Buraya yakın bir yerde ünlü Şonsol Sinagogu vardı. Buranın son hahamı Rav Yitshak Karmona idi. Torunu Moşe Kohen halen İsrail’de sahne sanatçısıdır. Rav Yitshak Karmona’nın iki kızı bakımsızlıktan, kimsesizlikten Karataş Hastanesi’nde kalmışlardı. İki kız kardeşin (Karmona Kardeşler) Basmane’deki evinin eşyalarının nasıl yağmalandığını ve o iki kızkardeşle ilgili bilgileri paylaşır mısınız?
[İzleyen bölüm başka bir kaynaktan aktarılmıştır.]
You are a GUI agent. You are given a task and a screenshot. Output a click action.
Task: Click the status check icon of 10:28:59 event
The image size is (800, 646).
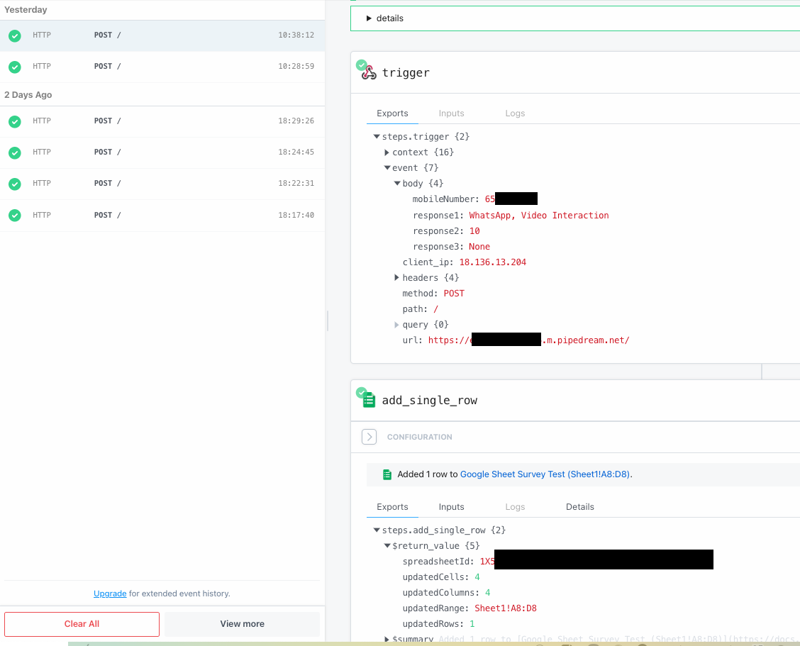pos(15,67)
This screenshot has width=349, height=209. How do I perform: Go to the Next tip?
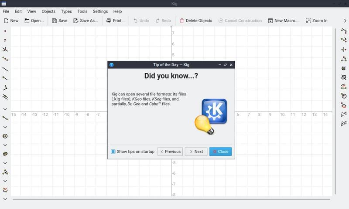pos(196,152)
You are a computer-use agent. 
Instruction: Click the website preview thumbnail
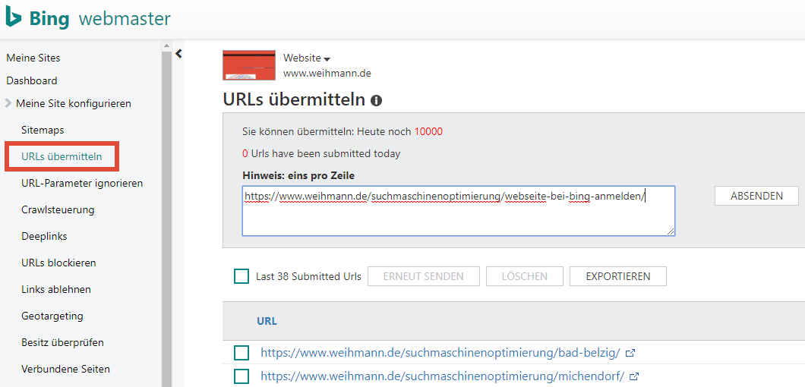pos(249,65)
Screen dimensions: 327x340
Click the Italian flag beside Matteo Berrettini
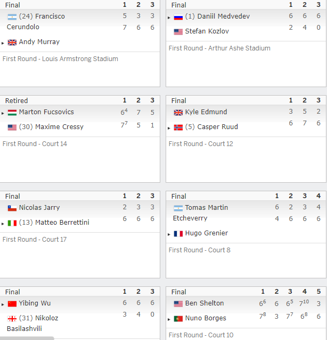[x=12, y=223]
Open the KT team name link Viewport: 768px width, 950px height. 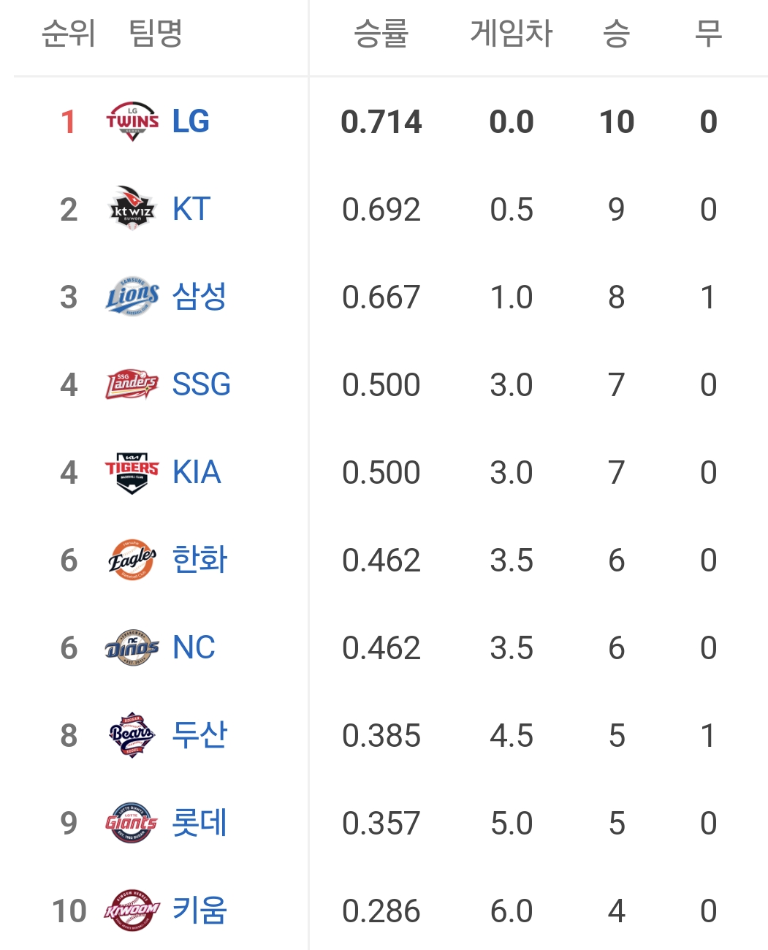[191, 209]
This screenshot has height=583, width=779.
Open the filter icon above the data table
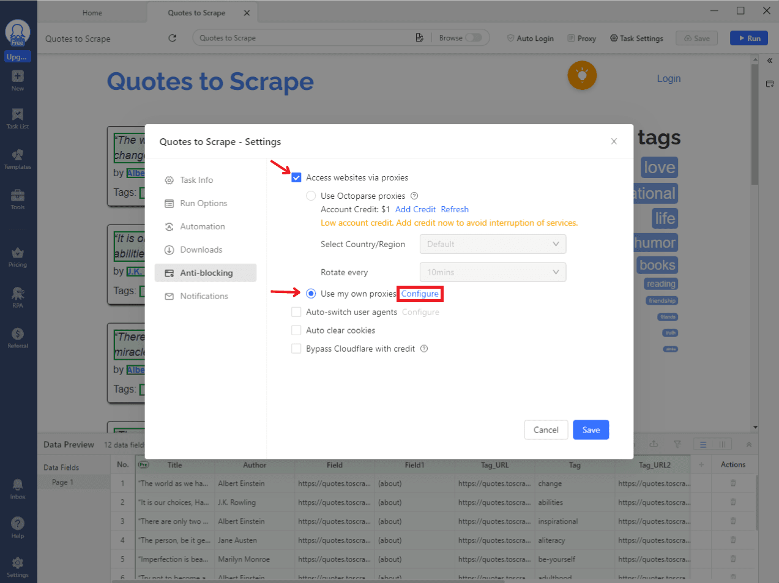pyautogui.click(x=677, y=444)
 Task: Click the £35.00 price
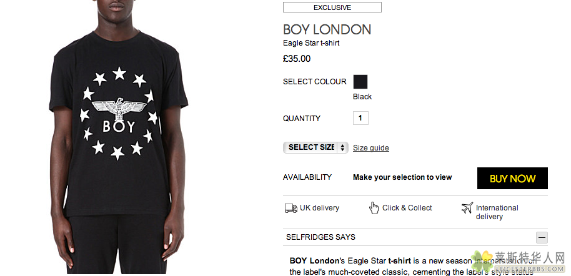(297, 59)
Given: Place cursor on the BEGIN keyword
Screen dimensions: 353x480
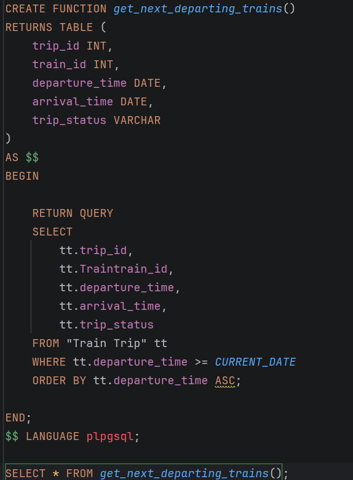Looking at the screenshot, I should (x=22, y=176).
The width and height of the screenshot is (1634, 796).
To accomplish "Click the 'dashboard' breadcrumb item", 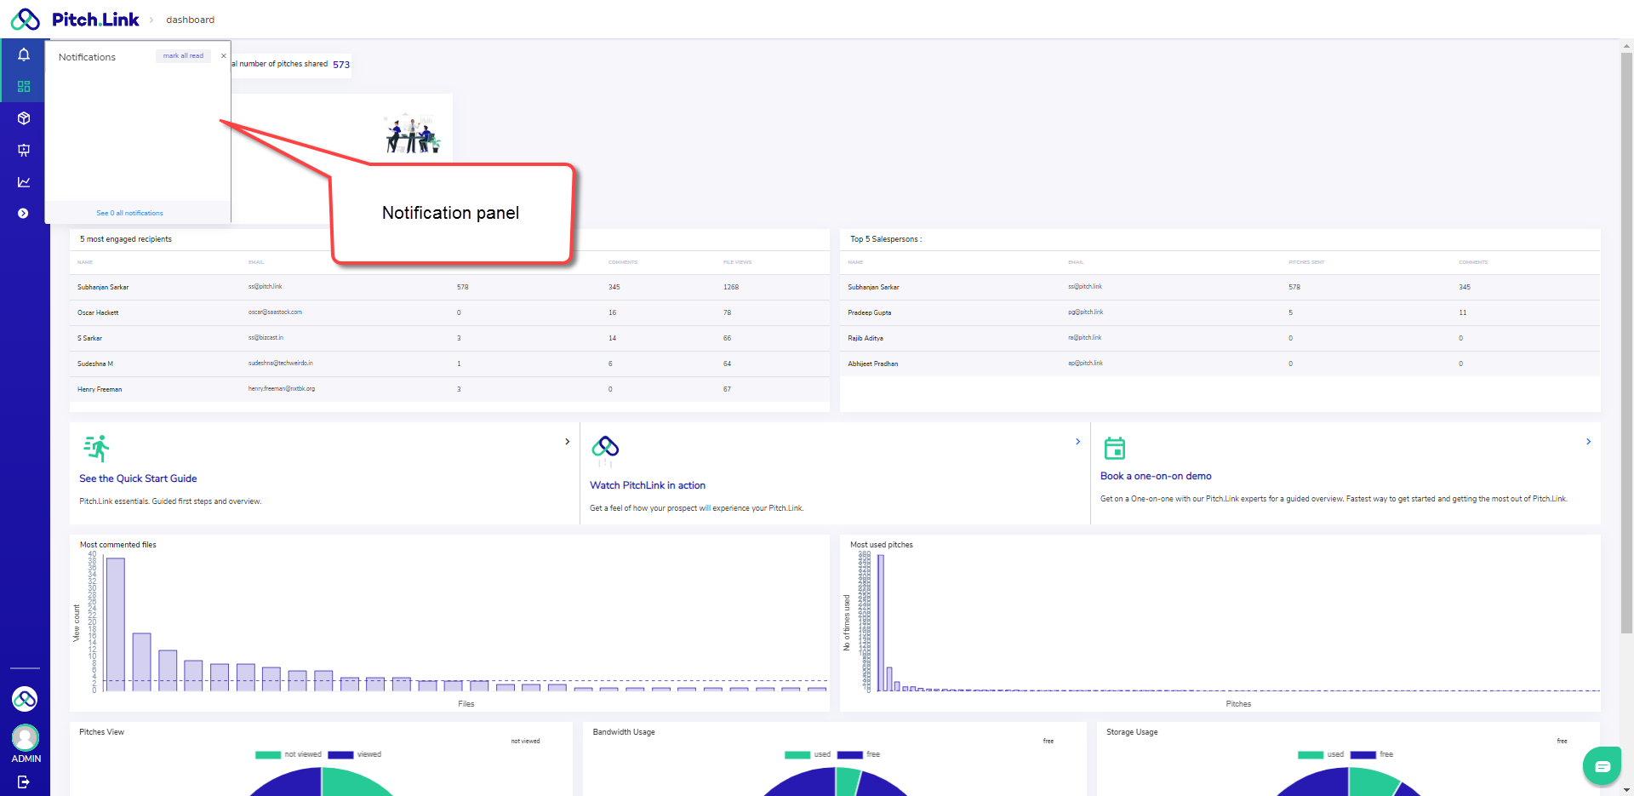I will pos(190,20).
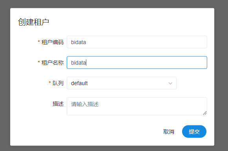Click the 描述 field label
This screenshot has width=228, height=151.
click(58, 104)
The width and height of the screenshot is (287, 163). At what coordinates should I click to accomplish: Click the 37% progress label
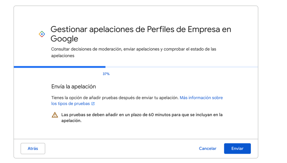(106, 74)
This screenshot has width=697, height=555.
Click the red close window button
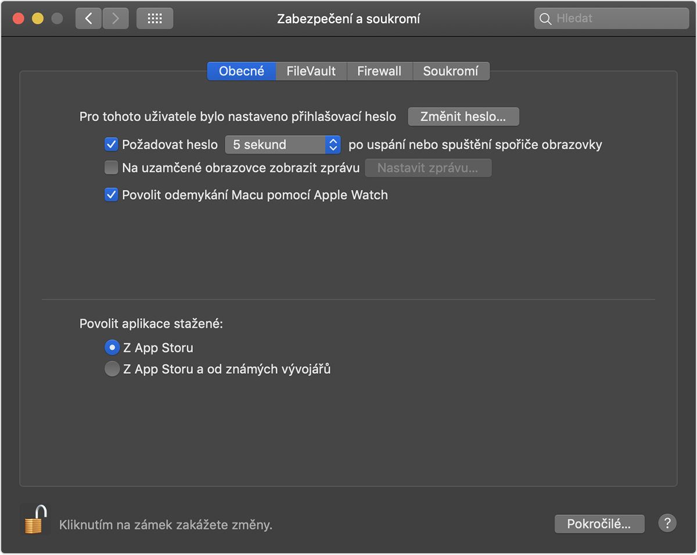19,19
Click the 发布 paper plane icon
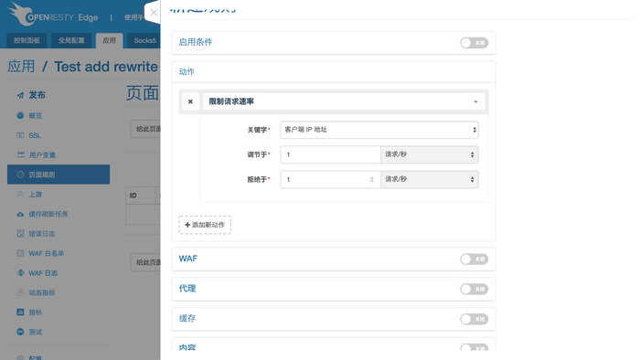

Şonşol Sinagogu’nun zemin katı Yahudhane, birinci katı sağlı sollu çift merdivenle çıkılan ibadethaneydi. Şimdi oto yıkama olarak kullanılan tarihî sinagog 1970’li yılların başında bir yangın sonunda kısmen yandı, daha sonra tamamı yıkılıp tarihe karıştı. Bedavabahçe olarak bilinen semt, tıpkı Çavez gibi tipik bir Yahudi Mahallesi’ydi. Çoğu İzmirliler ve araştırıcılar Basmane’deki bu semt hakkında çok bilgi sahibi değiller… Eski adı Rana, Bedava, Ziba, Firkat olan sokaklarda bugün Yahudi aile yaşamasa da halen onlardan kalma konutları, Yahudihane, sinagog, fırın, bakkal gibi benzeri yaşam alanlarını görebiliyoruz… Yeni sahipleri tarafından atölye ve depo olarak kullanılan bu mekânlar daha çok yangınlara ve yıkımlara maruz kalıyor... Semtte Yahudi ailelerle yaşadıkları komşulukları sevgiyle ve özlemle anan insanlar yaşıyor… Ara sıra ataları bölgede yaşamış Yahudi ailelerin semti ziyaret edip hatıralarını yâd ettiklerini görüyorum…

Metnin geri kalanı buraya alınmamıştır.